EXTRACT PROVIDED –
==============================

- Born: February 18, 1979 (age 47) Seattle, Washington, U.S.
- Origin: United States
- Genres: Folk music Acoustic Folk Soft Rock
- Occupations: Singer-songwriter, record label owner
- Instrument: Guitar
- Years active: 2000–present
- Label: Speerit Records
- Members: Jillian Speer – vocals, acoustic Guitar
- Website: www.jillianspeer.com

= Jillian Speer =

American singer-songwriter and musician (born 1979)

Jillian Speer is an American singer-songwriter and musician. Her current album, Deeper This Way, was released in 2016. Her music genre has been described as adult alternative, punk folk, soulful rock, and world music.

==Early life==
Born and raised north of Seattle in the United States Pacific Northwest, she thrived on dance, music, and acting, studying dance from age three (ballet, tap, jazz, and modern), and competing nationally and regionally till she was 16 years old. She started studying voice at nine, and classical guitar at ten. At age 16, Speer received an international scholarship to study in India for one year, where she became a certified yoga instructor and learned how to play the sitar.

==Career==
After living in India for a year, Speer returned to the US and began recording her compositions. Collaborating with musicians from the Seattle area she completed her first demo at 18, and moved to Los Angeles. She began doing live shows and building a following while she recorded her first album. Indian influences permitted her first album, incorporating Hindu chants, and lyrics about the earth, over acoustic guitar and world rhythms. Over time between live shows and pure hustle, she sold thousands of copies of her independent release, "Silent Teaching" that was nominated for Best Album at the LA Music Awards in 2001. In the following year she opened several dates for Jewel. Speer came close to signing deals with major labels, but never found the right home for her music. After a hiatus, Jillian re-emerged in 2015, backed by an all-star band on her six-song EP "Daggers & Suede", followed by the full-length album "Deeper This Way" which dropped in 2016 and is currently on the college radio charts.

==============================

Saved data entries –

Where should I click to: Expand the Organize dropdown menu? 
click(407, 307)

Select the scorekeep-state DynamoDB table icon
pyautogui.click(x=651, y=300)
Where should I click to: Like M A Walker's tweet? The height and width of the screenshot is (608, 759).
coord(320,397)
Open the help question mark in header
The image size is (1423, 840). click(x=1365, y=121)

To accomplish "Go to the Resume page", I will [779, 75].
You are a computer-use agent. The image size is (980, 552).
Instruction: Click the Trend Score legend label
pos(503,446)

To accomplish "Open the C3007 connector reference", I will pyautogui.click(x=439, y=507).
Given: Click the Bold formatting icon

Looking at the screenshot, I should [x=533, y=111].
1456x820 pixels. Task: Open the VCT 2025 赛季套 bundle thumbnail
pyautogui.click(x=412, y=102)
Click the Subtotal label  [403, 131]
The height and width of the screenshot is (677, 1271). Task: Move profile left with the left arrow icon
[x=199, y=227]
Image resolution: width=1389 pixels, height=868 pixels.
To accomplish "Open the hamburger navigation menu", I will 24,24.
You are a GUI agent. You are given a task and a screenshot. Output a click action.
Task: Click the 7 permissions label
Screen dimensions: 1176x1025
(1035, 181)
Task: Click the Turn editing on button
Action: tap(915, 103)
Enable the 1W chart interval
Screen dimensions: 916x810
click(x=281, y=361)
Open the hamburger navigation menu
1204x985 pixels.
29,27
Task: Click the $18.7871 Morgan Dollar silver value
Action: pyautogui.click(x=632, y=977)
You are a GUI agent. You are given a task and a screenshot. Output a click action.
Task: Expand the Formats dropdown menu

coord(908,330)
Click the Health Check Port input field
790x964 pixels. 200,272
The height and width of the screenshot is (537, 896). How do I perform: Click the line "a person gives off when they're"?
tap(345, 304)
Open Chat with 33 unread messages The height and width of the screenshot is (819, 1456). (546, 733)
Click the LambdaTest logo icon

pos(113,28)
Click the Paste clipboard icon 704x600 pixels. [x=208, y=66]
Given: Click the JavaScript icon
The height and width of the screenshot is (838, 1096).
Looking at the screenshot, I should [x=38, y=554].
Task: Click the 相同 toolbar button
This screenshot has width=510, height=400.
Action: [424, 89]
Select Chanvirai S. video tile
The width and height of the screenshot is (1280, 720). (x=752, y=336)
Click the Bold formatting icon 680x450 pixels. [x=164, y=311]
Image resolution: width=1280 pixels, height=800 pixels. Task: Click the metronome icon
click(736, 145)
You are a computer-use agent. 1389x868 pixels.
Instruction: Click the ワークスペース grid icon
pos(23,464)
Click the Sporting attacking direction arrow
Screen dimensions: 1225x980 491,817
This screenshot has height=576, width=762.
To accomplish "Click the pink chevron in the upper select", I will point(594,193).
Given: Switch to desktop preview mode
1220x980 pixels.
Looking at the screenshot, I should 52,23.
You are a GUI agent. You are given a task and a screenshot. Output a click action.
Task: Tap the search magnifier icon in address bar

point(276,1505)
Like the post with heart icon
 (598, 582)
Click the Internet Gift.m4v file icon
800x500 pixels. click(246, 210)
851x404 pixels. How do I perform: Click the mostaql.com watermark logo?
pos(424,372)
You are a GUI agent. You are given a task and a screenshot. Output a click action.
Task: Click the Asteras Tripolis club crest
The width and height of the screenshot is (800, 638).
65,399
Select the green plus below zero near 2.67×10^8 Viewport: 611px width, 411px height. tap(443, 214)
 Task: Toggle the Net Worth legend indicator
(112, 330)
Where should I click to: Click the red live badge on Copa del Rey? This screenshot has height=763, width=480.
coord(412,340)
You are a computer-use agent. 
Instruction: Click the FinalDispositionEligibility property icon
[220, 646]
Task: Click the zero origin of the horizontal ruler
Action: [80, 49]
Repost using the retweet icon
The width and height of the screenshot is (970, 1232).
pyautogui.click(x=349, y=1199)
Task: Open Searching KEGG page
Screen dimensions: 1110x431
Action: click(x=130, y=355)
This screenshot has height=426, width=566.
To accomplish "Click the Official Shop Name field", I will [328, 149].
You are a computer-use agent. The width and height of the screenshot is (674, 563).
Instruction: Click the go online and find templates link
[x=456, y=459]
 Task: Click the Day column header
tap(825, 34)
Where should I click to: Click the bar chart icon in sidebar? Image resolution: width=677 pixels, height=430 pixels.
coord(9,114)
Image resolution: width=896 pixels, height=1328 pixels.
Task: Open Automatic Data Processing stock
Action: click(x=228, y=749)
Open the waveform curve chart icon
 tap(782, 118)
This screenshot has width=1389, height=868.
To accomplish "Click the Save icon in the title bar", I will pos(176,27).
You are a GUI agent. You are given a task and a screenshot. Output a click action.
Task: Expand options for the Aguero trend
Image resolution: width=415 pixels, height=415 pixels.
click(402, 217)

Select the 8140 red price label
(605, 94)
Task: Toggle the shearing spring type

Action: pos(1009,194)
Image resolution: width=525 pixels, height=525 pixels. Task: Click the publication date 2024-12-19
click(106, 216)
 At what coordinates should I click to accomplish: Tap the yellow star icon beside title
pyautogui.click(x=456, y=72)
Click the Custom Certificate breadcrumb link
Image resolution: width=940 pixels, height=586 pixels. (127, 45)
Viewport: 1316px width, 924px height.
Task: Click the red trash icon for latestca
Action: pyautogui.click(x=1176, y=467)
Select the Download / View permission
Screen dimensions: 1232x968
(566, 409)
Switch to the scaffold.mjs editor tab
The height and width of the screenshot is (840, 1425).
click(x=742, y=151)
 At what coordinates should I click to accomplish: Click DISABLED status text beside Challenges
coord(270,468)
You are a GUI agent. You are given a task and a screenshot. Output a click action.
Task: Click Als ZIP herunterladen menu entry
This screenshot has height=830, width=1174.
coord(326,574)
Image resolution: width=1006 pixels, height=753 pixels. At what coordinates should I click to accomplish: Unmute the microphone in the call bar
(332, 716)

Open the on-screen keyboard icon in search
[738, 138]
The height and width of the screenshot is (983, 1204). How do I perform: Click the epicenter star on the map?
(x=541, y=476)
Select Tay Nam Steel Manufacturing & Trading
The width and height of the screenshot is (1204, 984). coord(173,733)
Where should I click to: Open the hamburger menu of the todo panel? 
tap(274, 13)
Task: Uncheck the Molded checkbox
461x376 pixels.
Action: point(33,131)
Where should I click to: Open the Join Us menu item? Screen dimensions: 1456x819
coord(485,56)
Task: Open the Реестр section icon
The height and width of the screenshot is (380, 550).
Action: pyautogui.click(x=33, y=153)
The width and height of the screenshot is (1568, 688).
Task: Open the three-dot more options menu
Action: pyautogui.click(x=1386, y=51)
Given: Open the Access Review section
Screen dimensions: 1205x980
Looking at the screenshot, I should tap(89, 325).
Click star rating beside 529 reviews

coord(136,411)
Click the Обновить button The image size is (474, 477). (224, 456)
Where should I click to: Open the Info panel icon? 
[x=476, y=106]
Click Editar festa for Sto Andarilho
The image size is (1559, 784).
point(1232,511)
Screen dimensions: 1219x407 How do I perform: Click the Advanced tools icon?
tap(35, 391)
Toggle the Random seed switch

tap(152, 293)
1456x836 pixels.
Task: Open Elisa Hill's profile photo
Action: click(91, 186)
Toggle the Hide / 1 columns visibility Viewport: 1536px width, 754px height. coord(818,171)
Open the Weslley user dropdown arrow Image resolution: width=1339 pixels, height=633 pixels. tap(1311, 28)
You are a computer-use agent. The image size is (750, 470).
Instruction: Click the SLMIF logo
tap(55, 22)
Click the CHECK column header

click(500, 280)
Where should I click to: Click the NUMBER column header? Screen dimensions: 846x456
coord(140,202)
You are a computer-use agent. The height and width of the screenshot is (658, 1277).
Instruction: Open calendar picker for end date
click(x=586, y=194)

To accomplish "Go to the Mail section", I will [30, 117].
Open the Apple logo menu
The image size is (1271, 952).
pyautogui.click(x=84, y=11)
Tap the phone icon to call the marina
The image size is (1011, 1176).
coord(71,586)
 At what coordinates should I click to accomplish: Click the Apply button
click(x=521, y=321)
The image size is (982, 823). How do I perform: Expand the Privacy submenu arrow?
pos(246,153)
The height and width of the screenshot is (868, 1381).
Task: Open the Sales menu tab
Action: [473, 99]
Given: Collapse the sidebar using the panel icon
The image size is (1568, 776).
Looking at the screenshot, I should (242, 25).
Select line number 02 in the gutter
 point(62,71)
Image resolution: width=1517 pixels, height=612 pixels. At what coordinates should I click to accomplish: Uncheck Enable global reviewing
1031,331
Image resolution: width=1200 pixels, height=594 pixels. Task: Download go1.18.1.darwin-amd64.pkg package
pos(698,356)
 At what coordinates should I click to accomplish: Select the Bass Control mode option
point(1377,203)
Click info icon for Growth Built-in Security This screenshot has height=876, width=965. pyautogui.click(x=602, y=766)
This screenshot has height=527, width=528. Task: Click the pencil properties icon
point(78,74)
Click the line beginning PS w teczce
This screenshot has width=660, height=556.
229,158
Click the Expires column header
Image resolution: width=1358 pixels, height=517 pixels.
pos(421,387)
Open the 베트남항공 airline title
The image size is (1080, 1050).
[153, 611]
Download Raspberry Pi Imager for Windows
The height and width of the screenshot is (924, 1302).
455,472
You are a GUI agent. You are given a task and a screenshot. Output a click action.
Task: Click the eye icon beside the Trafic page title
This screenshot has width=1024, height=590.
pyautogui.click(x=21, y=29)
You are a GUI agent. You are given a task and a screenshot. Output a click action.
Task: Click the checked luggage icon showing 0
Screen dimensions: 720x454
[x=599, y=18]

==============================

SET TASKS –
a: Reproduce word for word the portion of the Jillian Speer article starting with "American singer-songwriter and musician (born" and going on through "play the sitar.".
b: According to the Jillian Speer article, what instrument did Speer learn to play during her year in India?
c: Extend the Jillian Speer article, beginning after its final sentence.
None of the items are needed here.

EXPECTED OUTPUTS –
a:
American singer-songwriter and musician (born 1979)

Jillian Speer is an American singer-songwriter and musician. Her current album, Deeper This Way, was released in 2016. Her music genre has been described as adult alternative, punk folk, soulful rock, and world music.

==Early life==
Born and raised north of Seattle in the United States Pacific Northwest, she thrived on dance, music, and acting, studying dance from age three (ballet, tap, jazz, and modern), and competing nationally and regionally till she was 16 years old. She started studying voice at nine, and classical guitar at ten. At age 16, Speer received an international scholarship to study in India for one year, where she became a certified yoga instructor and learned how to play the sitar.

b: The sitar.

c:
==Achievements==

- She has played at New York City's Songwriters Hall of Fame, and two of California's biggest music festivals, Reggae on the River and Earthdance Festival.
- Her title song, "Angel Among Us", was released on a Songwriters Hall of Fame compilation CD.
- Speer has been nominated "Best Album of the Year," by the 2001 LA Music Awards.
- Her music has been on Party of Five, the television series.
- Two of her songs are in a feature film being played on Showtime and HBO called Purpose.
- In 2005, an entertainment segment about Speer was featured on Oprah's cable channel, Oxygen.

==Discography==

===Albums===
- Silent Teaching (2001)
- Deeper This Way (2016)

===Singles/EP===
- Daggers & Suede (EP) (2015)
- Remixing The Stone (EP) (2015)
- Zion (2016)

===Music Videos===
- Zion (2016)
- Daggers & Suede (2016)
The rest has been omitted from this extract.